WHAT YOU ARE ASKED TO DO: According to the passage below on Bad Bunny's "DTMF," which song was the last all-Spanish No. 1 on the Hot 100 before it, and in what year?

READING PASSAGE:

══════════

Just twice: That’s how many times Super Bowl halftime performers have sent a song to No. 1 the week after their televised extravaganza. Last February, Kendrick Lamar sent “Not Like Us,” his incendiary Drake diss record, back to the top spot after his playful, strutting halftime show. And this year, Benito Antonio Martínez Ocasio—the 31-year-old known the world over as Bad Bunny—leaps to the top of the Hot 100 with “DTMF,” the de facto title track to his Grammy-winning 2025 album Debí Tirar Más Fotos and the final song he performed in his halftime show.

As a hit song, “DTMF” is historic for a number of reasons. It’s Bad Bunny’s first No. 1 on the all-genre Hot 100 as a lead artist. Prior to this, he’d topped Billboard’s Hot Latin Songs chart numerous times but only ever topped the Hot 100 once as a supporting artist, way back in 2018, on Cardi B’s “I Like It,” which featured Bunny as well as J Balvin. While Benito’s “I Like It” vocals were all in Spanish, Cardi’s single was primarily in English. “DTMF” ups the ante: It’s entirely in Spanish. The last time a mostly Spanish-language song was on top of the Hot 100 was 2017, when “Despacito”—the Luis Fonsi–Daddy Yankee jam that was remixed with a new vocal from English speaker Justin Bieber—was No. 1 for a then-record 16 weeks. The last time an all-Spanish song was No. 1 was three decades before that, in 1987, when Los Lobos’ remake of the Ritchie Valens ’50s classic “La Bamba” was on top for three weeks. In between “La Bamba” and “Despacito,” Los Del Rio’s “Macarena” was No. 1 in 1996 for 14 weeks, but like “Despacito,” it reached the top thanks to a remix, by the Bayside Boys, that added some hokey English to the front of the record. Bottom line, in the history of the Hot 100 and Latin-pop crossover, Bad Bunny’s “DTMF” is only the fourth Spanish-speaking No. 1 and only the second all-Spanish No. 1—and it didn’t need a Hollywood movie, a dance craze, or Justin Bieber to get there.

OK, it did need the Grammys and the big game—although “DTMF” was already a humongous hit even before Benito won all those statuettes or got the NFL’s invitation (more on that in a moment). The answer to why is this song No. 1 is not complicated—it’s the Super Bowl. The week after the Grammys and the day after the game, “DTMF” re-debuted on the Hot 100 at No. 10. It then shot to No. 1 a week later, after Americans had had time to digest the halftime show and pile onto streaming services to sample Bad Bunny’s wares.

But why this song specifically? Benito performed nearly a dozen songs in his halftime showcase, not counting quick samples of reggaetón classics like Daddy Yankee’s “Gasolina,” and including Lady Gaga’s salsa remix of her anglophone smash “Die With a Smile” and Latin-pop legend Ricky Martin’s cover of Bunny’s own anti-colonialist anthem “Lo Que Le Pasó a Hawaii.” The weirdest part: “DTMF” was the last song Benito performed, and he all but threw it away, singing it as he was leaving the field and yanking the audio monitors from his ears in triumph. Fans of the song—and I am one—got a distracted, somewhat unsatisfying version of “DTMF” in what was otherwise a very satisfying, moving, joyous halftime show.

══════════

EXTRACTED MATERIAL:
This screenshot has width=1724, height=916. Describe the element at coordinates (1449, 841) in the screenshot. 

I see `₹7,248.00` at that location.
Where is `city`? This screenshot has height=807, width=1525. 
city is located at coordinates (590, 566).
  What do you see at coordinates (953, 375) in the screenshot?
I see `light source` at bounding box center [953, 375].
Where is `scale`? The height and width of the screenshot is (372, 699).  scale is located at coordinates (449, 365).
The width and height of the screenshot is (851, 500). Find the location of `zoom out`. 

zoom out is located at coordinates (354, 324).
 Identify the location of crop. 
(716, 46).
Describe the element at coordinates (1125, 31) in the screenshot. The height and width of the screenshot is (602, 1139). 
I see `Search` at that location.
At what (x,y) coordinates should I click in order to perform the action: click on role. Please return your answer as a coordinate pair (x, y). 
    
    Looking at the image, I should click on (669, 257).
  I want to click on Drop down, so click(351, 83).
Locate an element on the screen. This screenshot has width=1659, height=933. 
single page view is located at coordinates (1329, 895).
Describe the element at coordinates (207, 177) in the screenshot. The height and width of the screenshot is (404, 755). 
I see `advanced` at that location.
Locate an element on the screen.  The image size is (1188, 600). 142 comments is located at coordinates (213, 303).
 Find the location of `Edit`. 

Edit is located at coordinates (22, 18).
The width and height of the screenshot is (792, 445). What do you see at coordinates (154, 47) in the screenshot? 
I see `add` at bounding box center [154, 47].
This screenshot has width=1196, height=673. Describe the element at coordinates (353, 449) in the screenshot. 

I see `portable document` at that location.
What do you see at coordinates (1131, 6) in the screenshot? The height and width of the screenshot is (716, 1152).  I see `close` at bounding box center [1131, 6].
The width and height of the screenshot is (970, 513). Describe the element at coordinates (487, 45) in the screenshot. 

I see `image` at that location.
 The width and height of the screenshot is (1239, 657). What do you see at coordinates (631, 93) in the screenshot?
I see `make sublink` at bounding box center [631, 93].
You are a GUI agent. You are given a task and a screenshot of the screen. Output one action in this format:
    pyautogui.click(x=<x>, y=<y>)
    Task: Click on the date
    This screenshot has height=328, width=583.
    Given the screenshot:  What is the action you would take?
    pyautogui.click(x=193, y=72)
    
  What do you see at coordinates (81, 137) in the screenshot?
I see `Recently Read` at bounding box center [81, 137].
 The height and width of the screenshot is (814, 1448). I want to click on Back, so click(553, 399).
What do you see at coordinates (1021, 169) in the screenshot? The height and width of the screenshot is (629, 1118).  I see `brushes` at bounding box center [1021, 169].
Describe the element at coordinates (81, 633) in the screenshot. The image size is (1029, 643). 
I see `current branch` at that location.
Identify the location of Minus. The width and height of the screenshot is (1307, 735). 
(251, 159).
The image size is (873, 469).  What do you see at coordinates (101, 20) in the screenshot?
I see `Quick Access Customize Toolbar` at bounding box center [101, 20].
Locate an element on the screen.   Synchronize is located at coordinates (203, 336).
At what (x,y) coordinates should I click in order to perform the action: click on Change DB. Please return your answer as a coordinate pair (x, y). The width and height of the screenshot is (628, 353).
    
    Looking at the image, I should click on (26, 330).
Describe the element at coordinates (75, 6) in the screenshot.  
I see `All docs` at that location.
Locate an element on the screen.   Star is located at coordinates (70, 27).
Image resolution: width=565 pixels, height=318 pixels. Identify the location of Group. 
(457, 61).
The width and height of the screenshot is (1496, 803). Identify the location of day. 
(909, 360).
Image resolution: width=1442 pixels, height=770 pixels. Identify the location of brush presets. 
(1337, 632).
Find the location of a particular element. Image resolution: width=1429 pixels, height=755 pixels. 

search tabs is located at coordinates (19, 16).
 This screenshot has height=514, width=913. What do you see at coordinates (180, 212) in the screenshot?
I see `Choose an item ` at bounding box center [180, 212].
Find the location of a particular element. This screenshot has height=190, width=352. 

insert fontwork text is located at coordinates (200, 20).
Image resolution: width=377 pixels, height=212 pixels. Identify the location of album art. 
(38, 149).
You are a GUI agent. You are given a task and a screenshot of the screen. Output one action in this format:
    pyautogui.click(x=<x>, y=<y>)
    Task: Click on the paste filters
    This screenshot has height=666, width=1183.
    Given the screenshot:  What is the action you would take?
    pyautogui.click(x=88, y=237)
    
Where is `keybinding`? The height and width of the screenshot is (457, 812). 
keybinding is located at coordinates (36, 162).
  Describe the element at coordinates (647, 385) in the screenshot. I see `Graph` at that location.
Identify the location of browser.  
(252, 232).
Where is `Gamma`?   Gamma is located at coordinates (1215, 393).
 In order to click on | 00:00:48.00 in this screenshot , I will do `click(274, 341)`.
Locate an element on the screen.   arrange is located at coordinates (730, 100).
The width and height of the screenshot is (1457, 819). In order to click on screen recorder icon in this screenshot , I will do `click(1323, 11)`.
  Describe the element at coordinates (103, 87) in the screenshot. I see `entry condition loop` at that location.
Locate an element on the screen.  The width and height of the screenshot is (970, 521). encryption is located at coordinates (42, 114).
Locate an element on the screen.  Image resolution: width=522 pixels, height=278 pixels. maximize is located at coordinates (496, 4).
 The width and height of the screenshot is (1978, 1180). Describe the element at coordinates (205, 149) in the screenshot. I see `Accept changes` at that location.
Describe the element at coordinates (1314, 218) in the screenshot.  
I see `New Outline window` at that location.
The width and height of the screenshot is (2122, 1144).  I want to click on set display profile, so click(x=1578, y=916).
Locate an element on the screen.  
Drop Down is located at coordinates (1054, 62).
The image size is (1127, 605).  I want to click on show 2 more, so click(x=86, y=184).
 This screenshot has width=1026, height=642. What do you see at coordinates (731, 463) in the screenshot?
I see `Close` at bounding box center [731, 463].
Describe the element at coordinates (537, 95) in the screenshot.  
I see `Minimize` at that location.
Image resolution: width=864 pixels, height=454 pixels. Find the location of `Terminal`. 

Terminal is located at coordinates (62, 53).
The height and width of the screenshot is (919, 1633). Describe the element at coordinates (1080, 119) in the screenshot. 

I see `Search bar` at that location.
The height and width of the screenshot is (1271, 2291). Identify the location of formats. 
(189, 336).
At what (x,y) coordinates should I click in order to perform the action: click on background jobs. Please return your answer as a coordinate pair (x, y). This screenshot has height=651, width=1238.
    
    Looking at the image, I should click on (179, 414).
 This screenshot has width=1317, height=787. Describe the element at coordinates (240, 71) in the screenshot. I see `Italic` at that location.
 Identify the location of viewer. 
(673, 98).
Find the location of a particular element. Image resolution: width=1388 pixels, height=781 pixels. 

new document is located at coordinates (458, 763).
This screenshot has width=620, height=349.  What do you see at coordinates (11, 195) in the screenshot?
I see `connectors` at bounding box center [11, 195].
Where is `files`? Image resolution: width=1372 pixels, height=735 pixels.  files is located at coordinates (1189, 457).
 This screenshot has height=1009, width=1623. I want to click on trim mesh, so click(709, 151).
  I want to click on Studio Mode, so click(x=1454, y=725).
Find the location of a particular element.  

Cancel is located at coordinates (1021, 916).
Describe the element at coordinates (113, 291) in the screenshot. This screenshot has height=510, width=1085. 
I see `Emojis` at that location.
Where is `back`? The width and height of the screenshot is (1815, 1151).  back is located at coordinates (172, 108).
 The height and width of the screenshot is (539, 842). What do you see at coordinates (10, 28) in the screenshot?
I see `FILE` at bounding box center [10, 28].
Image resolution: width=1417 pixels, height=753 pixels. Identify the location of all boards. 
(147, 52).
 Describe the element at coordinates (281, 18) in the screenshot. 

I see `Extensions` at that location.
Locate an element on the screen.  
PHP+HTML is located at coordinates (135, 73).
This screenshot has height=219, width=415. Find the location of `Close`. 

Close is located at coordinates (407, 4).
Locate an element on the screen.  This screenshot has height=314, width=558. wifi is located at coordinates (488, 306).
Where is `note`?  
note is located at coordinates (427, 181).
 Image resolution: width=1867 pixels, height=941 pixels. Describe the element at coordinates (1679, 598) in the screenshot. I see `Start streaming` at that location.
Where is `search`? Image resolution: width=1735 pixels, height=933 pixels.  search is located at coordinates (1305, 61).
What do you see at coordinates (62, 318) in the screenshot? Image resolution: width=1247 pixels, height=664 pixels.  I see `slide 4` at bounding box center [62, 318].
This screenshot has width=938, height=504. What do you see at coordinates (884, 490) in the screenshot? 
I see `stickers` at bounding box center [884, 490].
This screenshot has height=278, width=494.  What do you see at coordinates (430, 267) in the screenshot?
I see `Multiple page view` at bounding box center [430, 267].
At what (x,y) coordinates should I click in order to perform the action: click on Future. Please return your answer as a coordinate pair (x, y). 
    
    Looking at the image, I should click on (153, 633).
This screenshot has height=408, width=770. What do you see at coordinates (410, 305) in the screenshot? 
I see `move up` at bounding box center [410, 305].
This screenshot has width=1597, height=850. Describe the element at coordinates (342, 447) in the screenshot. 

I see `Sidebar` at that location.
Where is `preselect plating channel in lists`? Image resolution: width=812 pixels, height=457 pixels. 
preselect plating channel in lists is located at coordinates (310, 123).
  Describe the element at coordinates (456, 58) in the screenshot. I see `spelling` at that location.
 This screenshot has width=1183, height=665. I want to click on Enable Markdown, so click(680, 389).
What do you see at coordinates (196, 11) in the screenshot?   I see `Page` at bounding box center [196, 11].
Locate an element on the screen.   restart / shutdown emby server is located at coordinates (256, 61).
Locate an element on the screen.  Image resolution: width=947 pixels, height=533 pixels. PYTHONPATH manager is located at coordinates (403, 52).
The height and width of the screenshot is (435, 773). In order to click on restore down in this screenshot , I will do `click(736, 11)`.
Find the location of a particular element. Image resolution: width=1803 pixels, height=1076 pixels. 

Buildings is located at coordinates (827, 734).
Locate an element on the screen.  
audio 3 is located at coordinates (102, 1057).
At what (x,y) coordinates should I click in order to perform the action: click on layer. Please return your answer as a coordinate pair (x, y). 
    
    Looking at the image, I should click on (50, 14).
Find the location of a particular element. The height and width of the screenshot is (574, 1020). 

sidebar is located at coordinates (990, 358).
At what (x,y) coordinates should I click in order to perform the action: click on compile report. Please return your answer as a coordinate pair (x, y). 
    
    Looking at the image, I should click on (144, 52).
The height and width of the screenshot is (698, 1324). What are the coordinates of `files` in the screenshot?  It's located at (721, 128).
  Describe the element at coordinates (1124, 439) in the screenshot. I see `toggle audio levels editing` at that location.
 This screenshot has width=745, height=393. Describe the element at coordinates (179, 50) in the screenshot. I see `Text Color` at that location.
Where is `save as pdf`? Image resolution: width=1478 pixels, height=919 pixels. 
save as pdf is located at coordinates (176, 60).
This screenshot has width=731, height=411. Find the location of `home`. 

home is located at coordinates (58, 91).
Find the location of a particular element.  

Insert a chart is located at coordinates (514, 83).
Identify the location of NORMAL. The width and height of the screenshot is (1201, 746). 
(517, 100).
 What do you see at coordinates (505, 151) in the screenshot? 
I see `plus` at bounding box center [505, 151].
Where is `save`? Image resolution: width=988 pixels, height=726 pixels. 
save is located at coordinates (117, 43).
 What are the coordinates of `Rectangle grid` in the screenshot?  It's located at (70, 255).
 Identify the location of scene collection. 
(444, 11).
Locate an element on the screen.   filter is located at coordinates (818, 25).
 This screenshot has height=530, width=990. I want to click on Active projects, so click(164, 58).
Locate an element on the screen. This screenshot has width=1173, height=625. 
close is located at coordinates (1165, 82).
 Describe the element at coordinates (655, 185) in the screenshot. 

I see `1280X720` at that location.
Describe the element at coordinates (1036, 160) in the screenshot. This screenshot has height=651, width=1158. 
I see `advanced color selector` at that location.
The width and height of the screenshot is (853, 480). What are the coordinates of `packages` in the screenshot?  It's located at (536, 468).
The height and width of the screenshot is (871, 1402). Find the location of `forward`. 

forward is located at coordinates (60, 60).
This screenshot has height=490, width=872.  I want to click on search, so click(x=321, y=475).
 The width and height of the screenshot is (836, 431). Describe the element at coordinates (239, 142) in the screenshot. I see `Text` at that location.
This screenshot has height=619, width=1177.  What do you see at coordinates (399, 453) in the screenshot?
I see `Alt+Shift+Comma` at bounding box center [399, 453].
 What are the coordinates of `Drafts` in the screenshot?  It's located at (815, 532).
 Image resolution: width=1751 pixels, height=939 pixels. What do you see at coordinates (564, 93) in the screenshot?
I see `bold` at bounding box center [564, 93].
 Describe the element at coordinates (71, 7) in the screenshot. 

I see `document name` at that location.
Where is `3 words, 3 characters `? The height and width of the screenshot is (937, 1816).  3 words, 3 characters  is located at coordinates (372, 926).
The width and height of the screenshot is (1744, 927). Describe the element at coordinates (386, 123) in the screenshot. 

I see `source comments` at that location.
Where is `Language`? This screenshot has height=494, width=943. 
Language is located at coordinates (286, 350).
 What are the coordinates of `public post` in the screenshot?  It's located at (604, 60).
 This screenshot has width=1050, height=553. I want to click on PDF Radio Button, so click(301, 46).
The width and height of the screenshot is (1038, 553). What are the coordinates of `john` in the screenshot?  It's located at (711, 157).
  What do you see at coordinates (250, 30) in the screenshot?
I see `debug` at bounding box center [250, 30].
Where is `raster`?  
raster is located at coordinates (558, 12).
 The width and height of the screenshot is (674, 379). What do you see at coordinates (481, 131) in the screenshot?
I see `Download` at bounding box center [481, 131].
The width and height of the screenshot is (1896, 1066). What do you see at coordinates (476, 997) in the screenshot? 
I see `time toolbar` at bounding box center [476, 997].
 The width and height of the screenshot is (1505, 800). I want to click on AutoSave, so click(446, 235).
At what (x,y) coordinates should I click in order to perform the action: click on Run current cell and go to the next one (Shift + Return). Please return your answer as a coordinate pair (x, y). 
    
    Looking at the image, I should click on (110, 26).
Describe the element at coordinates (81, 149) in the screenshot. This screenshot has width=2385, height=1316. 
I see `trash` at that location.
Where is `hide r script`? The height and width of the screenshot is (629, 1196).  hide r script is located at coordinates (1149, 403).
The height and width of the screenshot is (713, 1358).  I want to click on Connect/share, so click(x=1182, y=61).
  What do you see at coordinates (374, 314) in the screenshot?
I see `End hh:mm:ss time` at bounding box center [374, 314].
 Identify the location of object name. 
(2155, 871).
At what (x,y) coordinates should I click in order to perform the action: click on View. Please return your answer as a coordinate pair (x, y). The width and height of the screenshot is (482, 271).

══════════

REPLY: Los Lobos' remake of "La Bamba," in 1987.